**TEXT**:

★ ★ ★ ★

My implementation mixes these together: Rather than calculating the counts for each column separately, they're calculated together as a first pass over the data. Then the counts are transformed in bulk into offsets; and finally, the data is sorted into place. In addition, rather than copying from temp to records at each stage, I simply page-flip: The data alternates where it's "coming from" every other iteration. My pseudocode is something more like this:

def radix-sort(records):

    # Count up how many of each value there is in every column,
    # reading each record only once.
    counts = [,]
    foreach record in records:
        foreach column in columns:
            counts[column, record[column]] += 1

    transform 'counts' for each column into offsets for each column

    temp = []
    for column = 0 to columns step 2:
         sort-by-counts(records, temp, column)
         sort-by-counts(temp, records, column+1)

def sort-by-counts(records, dest, counts, column):
    copy from 'records' to 'dest' using the calculated offsets

This avoids spinning over the data any more than necessary: One pass for setup, and six passes to sort it, all in order. You can't make the CPU cache much happier.

The C Code

Here's my complete implementation of sixsort.c. It includes your qsort solution as well, commented-out, so it's easier for you to compare the two. It includes lots of documentation, and all of the I/O and metrics code, so it's somewhat long, but its completeness should help you to understand the solution better:

#include <stdio.h>
#include <stdlib.h>
#include <string.h>
#include <malloc.h>
#include <sys/time.h>

/* Configuration. */
#define NUM_COLUMNS 6       /* How many columns to read/sort */
#define MAX_VALUE 100       /* Maximum value allowed in each column, plus one */
#define BITSHIFT 7      /* How far to shift bits when combining values */

/* Note: BITSHIFT should be as small as possible, but MAX_VALUE must be <= 2**BITSHIFT. */

/* Highest value representable under the given BITSHIFT. */
#define BITMASK ((1 << BITSHIFT) - 1)

/* The type we're going to pack the integers into.  The highest bits will get the
   leftmost number, while the lowest bits will get the rightmost number. */
typedef unsigned long long BigInt;

/*-------------------------------------------------------------------------------------------------
** Radix Sorting.
*/

/* Move a set of items from src to dest, using the provided counts to decide where each
   item belongs.  src and dest must not be the same arrays. */
static void SortByCounts(BigInt *src, BigInt *dest, size_t *counts, size_t totalCount, int bitshift)

★ ★ ★ ★

**TASK REQUIREMENTS**: Reproduce the radix sort post word for word, starting at "sort-by-counts(temp, records, column+1)" and ending at "cache much happier.". The listing that follows is separate material and has no connection to the radix sort post.

**DATA BLOCK**:
★ ★ ★ ★

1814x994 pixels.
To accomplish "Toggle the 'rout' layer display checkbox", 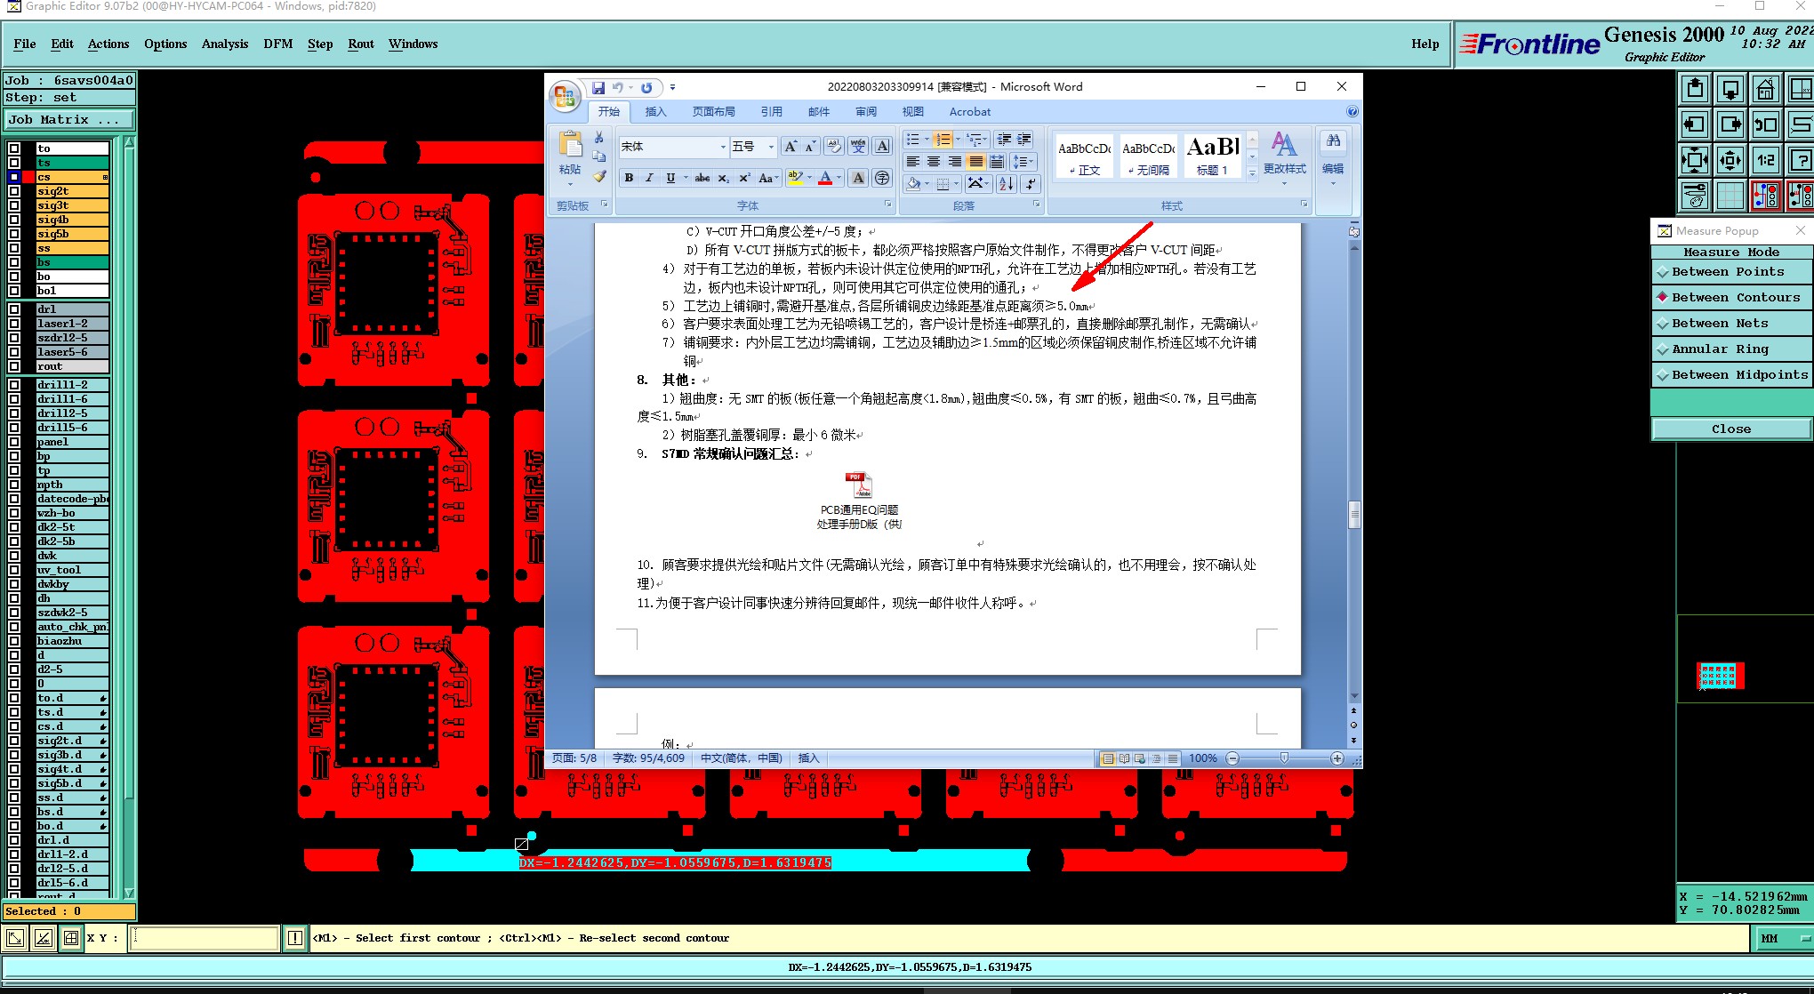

★ ★ ★ ★

**WRITTEN SOLUTION**:
sort-by-counts(temp, records, column+1)

def sort-by-counts(records, dest, counts, column):
    copy from 'records' to 'dest' using the calculated offsets

This avoids spinning over the data any more than necessary: One pass for setup, and six passes to sort it, all in order. You can't make the CPU cache much happier.